To the north, where Lebanon and Israel share yet another nonsense of a border, October 7 presented a change.  Both the Israeli Defence Forces and Hezbollah took to every bloodier jousting.  It was a serious affair: 70,000 Israelis displaced to the south; tens of thousands of Lebanese likewise to the north. (The latter are almost never mentioned in the huffed commentaries of the West.)

The Israeli strategy in this latest phase was made all too apparent by the number of military commanders and high-ranking operatives in Hezbollah the IDF has targeted.  Added to this the pager-walkie talkie killings as a prelude to a likely ground invasion of Lebanon, it was clear that Hezbollah’s leader, Sayyed Hassan Nasrallah, figured as an exemplary target.

Hezbollah confirmed the death of its leader in a September 27 strike on Beirut’s southern suburb of Dahiyeh and promised “to continue its jihad in confronting the enemy, supporting Gaza and Palestine, and defending Lebanon and its steadfast and honourable people.”  Others killed included Ali Karki, commander of the organisation’s southern front, and various other commanders who had gathered.

Israeli officials have been prematurely thrilled.  Like deluded scientists obsessed with eliminating a symptom, they ignore the disease with habitual obsession.  “Most of the senior leaders of Hezbollah have been eliminated,” claimed a triumphant Israeli military spokesman Lieutenant Colonel Nadav Shoshani.

Defence Minister Yoav Gallant called the measure “the most significant strike since the founding of the State of Israel.”  Israeli Prime Minister Benjamin Netanyahu stated with simplicity that killing Nasrallah was necessary to “changing the balance of power in the region for years to come” and enable displaced Israelis to return to their homes in the north.

Various reports swallowed the Israeli narrative.  Reuters, for instance, called the killing “a heavy blow to the Iran-backed group as it reels from an escalating campaign of Israeli attacks.”  Al Jazeera’s Zeina Khodr opined that this “will be a major setback for the organisation.”  But the death of a being is never any guarantee for the death of an idea.
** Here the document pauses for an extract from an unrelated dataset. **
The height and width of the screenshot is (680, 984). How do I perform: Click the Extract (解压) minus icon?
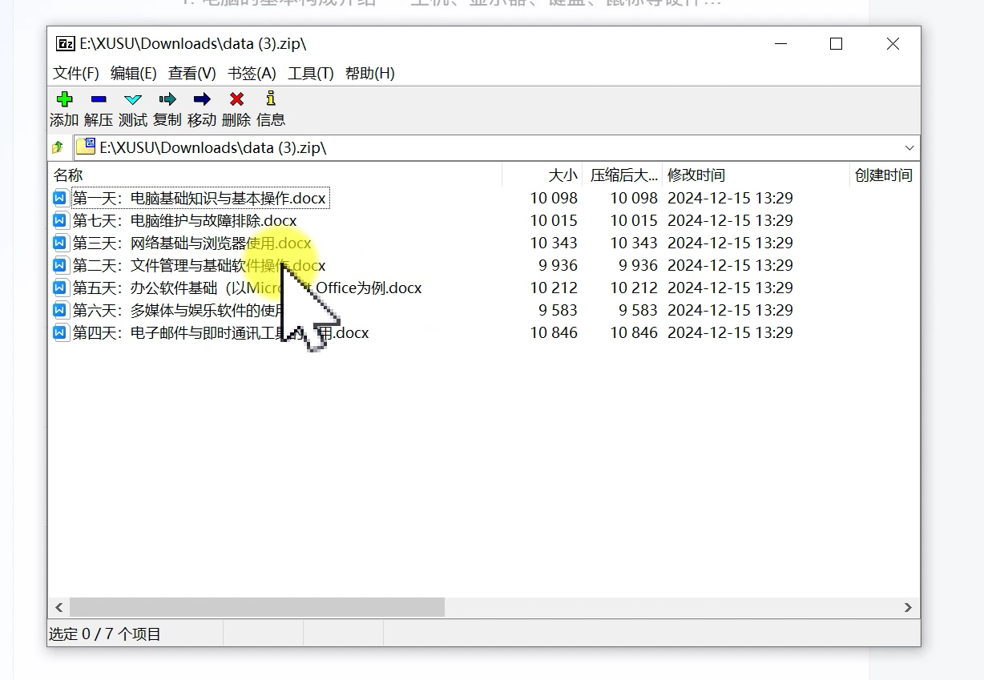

The body merely offers a period of occupancy.  Ideas will be transferred, grow, and proliferate, taking residence in other organisations or entities. The assassinating missile is a poor substitute to addressing the reasons why such an idea came into being.

A dead or mutilated body merely offers assurance that power might have won the day for a moment, a situation offering only brief delight to military strategists and the journalists keeping tabs on the morgue’s latest additions.  It is easy, then, to ignore why Hezbollah became a haunting consequence of Israel’s bungling invasion and occupation of Lebanon in 1982.  Easy to also ignore the 1985 manifesto, with its reference to the organisation’s determination to combat Israel and those it backed, such as the Christian Phalangist allies in the Lebanese Civil War, and to remove the Israeli occupying force.